■ Goal
Could you output, word for word, the records from the line containing "This screenshot has" up to and including the line containing "click(x=92, y=278)", with the pictures left out?

─── Record list ───

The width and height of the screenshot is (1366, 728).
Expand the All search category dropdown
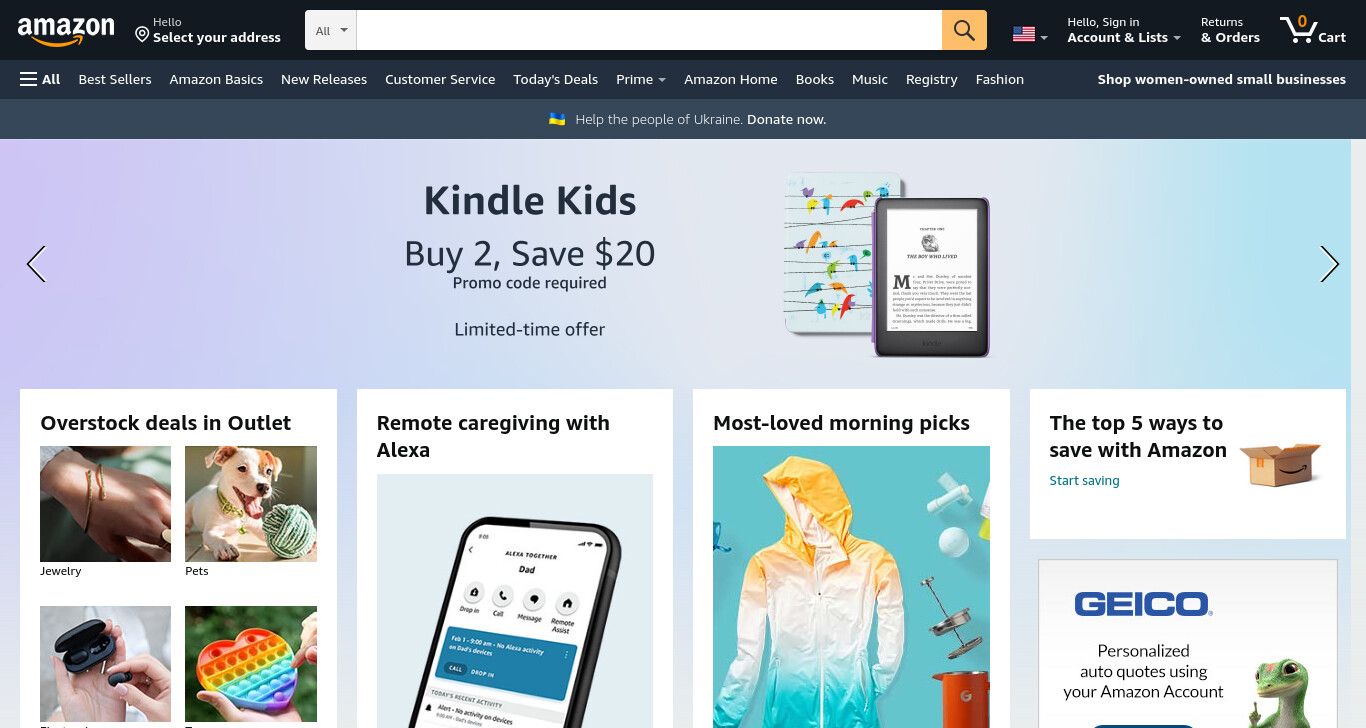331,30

───
─── Record list ───

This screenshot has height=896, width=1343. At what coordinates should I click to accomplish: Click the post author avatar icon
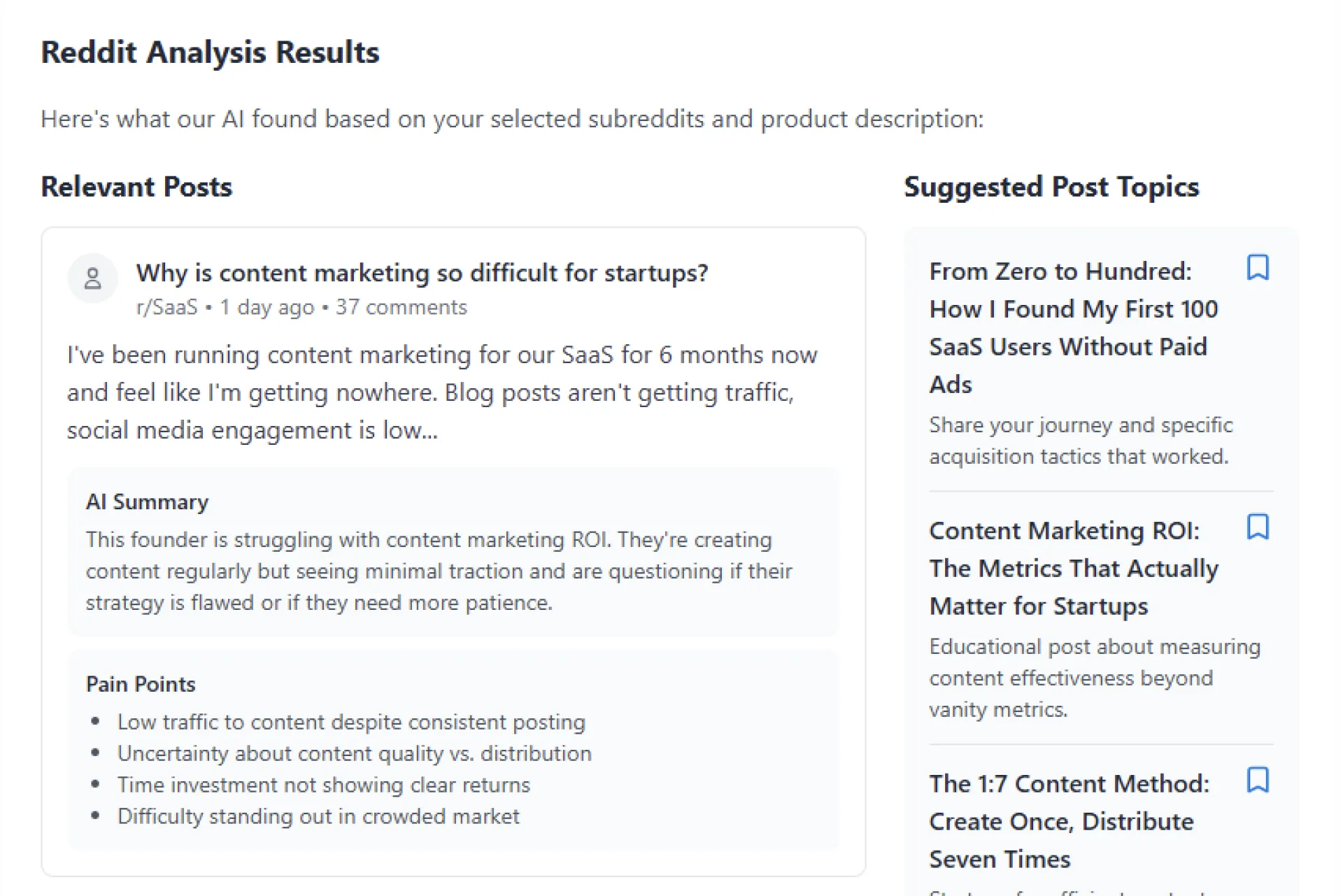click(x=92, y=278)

───

■ Exercise answer
This screenshot has height=896, width=1343. At what coordinates should I click to accomplish: Click the post author avatar icon
click(x=92, y=278)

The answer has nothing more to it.